begin SOURCE EXCERPT
Mapless GPS

W.Kenworthy billk at iinet.net.au
Fri May 23 03:53:13 CEST 2008


Cetus GPS (http://www.cetusgps.dk/ - for Palm) is a good implementation
of this (see web page above for screenshots).  Also keeps a track
history every few seconds and has some other options like averaging to
get a reasonably accurate reading vs a rough and ready.  Speed is dead
accurate (or my car speedo is!), but altitude is a bit sus (reasons
given in other, unrelated posts - one our main sporting grounds, ~25mkm
from the coast is 8M underwater ... :)  Would love to have the ability
to use a local offset to the curve to counteract this.

Use it on my treo650 with an external bluetooth gps for backup while
bushwalking.

Billk


On Thu, 2008-05-22 at 23:27 +1200, Robin Paulson wrote:
> 2008/5/22 Alexey Feldgendler <alexey at feldgendler.ru>:
> > Simply put, it's a GPS navigator that only repeatedly gives you the
> > direction towards the target (in "three o'clock" style) and the distance to
> > it, without using any maps at all. It probably won't help you in a maze of
> > twisty passages all alike, but should be good enough when navigating in a
> > city or suburb where roads are made to enable you to reach places.
end SOURCE EXCERPT
• _DIRECTION 1_
Find each line in the listing that contains the string "resolution" and copy those lines. Case must match.
The mailing-list post and the listing that follows it have no connection to each other.
begin INFORMATION GIVEN
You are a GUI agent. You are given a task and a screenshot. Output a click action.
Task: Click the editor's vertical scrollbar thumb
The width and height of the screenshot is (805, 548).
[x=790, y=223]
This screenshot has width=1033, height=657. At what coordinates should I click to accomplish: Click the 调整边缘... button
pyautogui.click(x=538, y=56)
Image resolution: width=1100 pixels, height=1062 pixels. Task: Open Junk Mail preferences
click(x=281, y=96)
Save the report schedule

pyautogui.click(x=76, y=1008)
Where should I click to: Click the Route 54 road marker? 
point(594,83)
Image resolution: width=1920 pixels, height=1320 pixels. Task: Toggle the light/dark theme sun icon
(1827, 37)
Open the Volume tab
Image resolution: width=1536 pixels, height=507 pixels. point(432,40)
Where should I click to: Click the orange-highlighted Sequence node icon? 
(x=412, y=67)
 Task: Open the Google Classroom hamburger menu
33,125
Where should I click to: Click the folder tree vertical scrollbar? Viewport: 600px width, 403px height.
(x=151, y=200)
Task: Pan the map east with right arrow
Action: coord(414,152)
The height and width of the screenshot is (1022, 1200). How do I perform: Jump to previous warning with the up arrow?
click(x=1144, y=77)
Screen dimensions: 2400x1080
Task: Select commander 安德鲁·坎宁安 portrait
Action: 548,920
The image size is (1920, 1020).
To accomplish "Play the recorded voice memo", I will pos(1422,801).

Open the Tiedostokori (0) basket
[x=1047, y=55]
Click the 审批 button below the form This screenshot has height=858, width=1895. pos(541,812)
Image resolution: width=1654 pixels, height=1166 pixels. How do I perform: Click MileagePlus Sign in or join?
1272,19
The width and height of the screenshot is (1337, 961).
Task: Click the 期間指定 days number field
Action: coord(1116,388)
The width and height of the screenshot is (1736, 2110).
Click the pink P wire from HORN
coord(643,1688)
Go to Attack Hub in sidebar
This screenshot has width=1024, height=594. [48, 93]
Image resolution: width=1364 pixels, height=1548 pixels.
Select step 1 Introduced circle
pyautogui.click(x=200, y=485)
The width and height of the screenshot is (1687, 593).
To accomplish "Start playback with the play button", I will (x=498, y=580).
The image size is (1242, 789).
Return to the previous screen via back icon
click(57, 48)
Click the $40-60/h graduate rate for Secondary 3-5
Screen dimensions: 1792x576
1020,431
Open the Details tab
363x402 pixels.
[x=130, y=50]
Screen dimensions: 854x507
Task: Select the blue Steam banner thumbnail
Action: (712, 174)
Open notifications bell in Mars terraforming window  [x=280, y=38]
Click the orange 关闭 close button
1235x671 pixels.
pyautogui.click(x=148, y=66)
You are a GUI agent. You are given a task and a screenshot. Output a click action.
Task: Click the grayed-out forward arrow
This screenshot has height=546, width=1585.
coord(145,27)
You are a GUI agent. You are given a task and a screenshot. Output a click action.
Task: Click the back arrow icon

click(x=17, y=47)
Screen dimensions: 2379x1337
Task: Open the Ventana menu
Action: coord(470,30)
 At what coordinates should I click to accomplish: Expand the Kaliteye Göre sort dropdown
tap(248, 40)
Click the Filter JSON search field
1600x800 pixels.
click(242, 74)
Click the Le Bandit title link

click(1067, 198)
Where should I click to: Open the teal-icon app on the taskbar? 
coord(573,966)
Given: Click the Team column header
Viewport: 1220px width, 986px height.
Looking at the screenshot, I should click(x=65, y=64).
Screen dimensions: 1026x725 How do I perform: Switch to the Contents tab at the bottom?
end INFORMATION GIVEN
• _DIRECTION 2_
Return the part of the mailing-list post between "Mapless GPS" and "to counteract this.", inclusive.

• _EXPECTED ANSWER 1_
Image resolution: width=1100 pixels, height=1062 pixels. Task: Open Junk Mail preferences
Image resolution: width=1920 pixels, height=1320 pixels. Task: Toggle the light/dark theme sun icon
Image resolution: width=1536 pixels, height=507 pixels. point(432,40)
Image resolution: width=1654 pixels, height=1166 pixels. How do I perform: Click MileagePlus Sign in or join?
Image resolution: width=1364 pixels, height=1548 pixels.

• _EXPECTED ANSWER 2_
Mapless GPS

W.Kenworthy billk at iinet.net.au
Fri May 23 03:53:13 CEST 2008


Cetus GPS (http://www.cetusgps.dk/ - for Palm) is a good implementation
of this (see web page above for screenshots).  Also keeps a track
history every few seconds and has some other options like averaging to
get a reasonably accurate reading vs a rough and ready.  Speed is dead
accurate (or my car speedo is!), but altitude is a bit sus (reasons
given in other, unrelated posts - one our main sporting grounds, ~25mkm
from the coast is 8M underwater ... :)  Would love to have the ability
to use a local offset to the curve to counteract this.